At the May 8 Catholic Charities of Evansville annual dinner, where 39 parishioners from the Diocese of Evansville were honored as 2013 Mother Teresa Award recipients, Bishop Charles C. Thompson recalled a brief encounter he had with Mother Teresa of Calcutta when he was a student assistant at Bellarmine University. Mother Teresa told a story that day about a starving boy who was given a slice of bread that he ate very slowly. When asked why he was nibbling on the bread instead of devouring it, the boy replied, “I want to take my time because as soon as I finish it, I know I’ll be hungry again.”

“All of you tonight,” Bishop Thompson told the Mother Teresa recipients who were gathered in the gymnasium at Sts. Peter and Paul Parish in Haubstadt, “when you reach out even in the slightest way to satisfy the hunger and thirst of those in need and when you fill them with a sense of faith, justice, mercy and compassion, you give that little boy a reason to eat his bread with a little more hope and a little more confidence.”

Since 2007, the Mother Teresa Award has been given to recognize diocesan parishioners who demonstrate a willingness to hear and respond to the following words of Jesus: Whatever you do for the least of my brothers, you do for me.”

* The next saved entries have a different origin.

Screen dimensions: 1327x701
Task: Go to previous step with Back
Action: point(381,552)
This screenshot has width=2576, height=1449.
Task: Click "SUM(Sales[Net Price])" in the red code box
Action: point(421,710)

This year’s dinner and awards reception was preceded by an evening prayer service at Sts. Peter and Paul Church. During the service, Bishop Thompson said, “We gather tonight to praise God and to recognize this tremendous group (of Mother Teresa Award winners) for their great outreach to the poor and the needy, and for carrying out the principles of our Catholic social teaching in such a real and helpful way.”

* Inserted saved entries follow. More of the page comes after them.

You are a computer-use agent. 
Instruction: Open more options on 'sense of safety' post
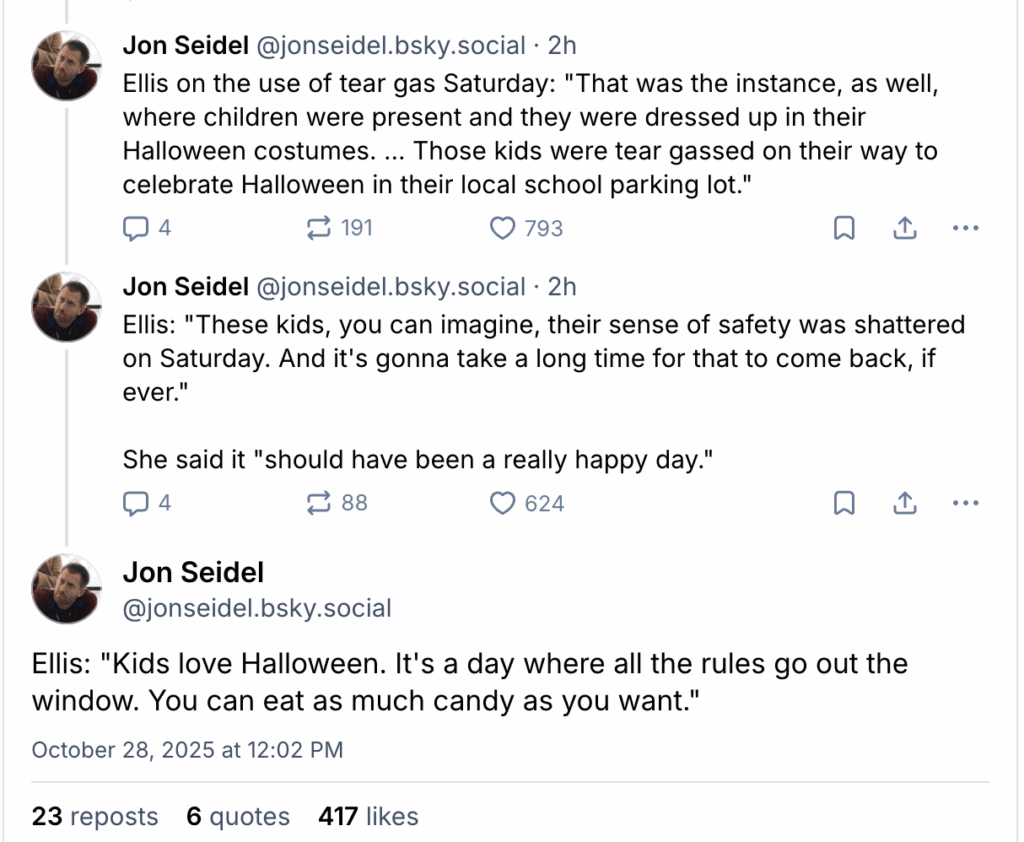965,504
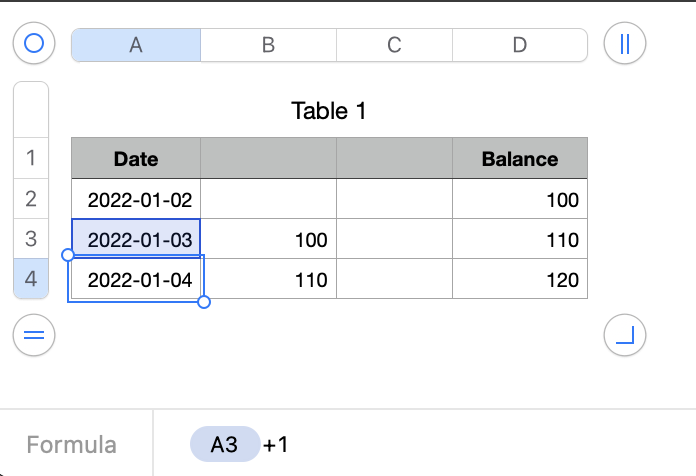This screenshot has height=476, width=696.
Task: Click the add row handle
Action: [x=35, y=336]
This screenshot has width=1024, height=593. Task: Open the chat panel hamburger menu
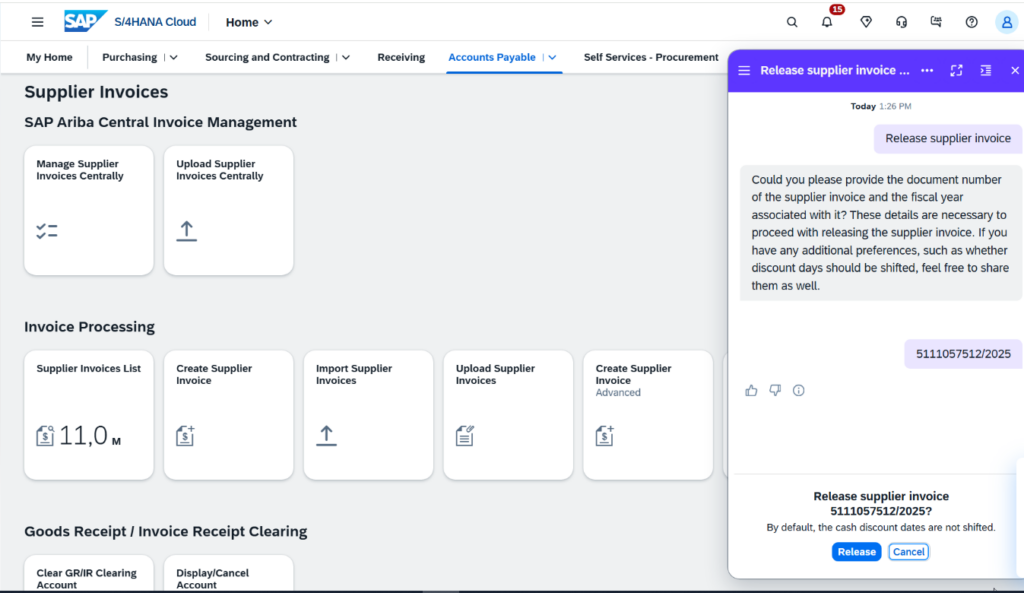pyautogui.click(x=744, y=70)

He also reminded the award winners and their families and friends that when we give of ourselves to others, we don’t do so as “lone rangers” but rather in “the context of the Body of Christ.”

“We are most effective when we remember that we are connected to God and to one another,” he said. “We come here tonight to be community and to be strengthened and inspired by one another.”

After dinner and just before the awards ceremony, Catholic Charities of Evansville Director Sharon Burns shared some of the organization’s highlights from the past year, which included receiving national recognition from Catholic Charities USA for the Neighbor to Neighbor program, receiving a program grant from Vectren Corp. that allowed for the creation of a new GED sponsorship program, and the successful coordination of the first Catholic Charities of Evansville-assisted adoption in a number of years.

As in years past, the Message will publish photos and brief bios of the Mother Teresa Award winners, roughly two at a time, over the next several weeks. The bios and photos will be published in alphabetical order, beginning next Friday.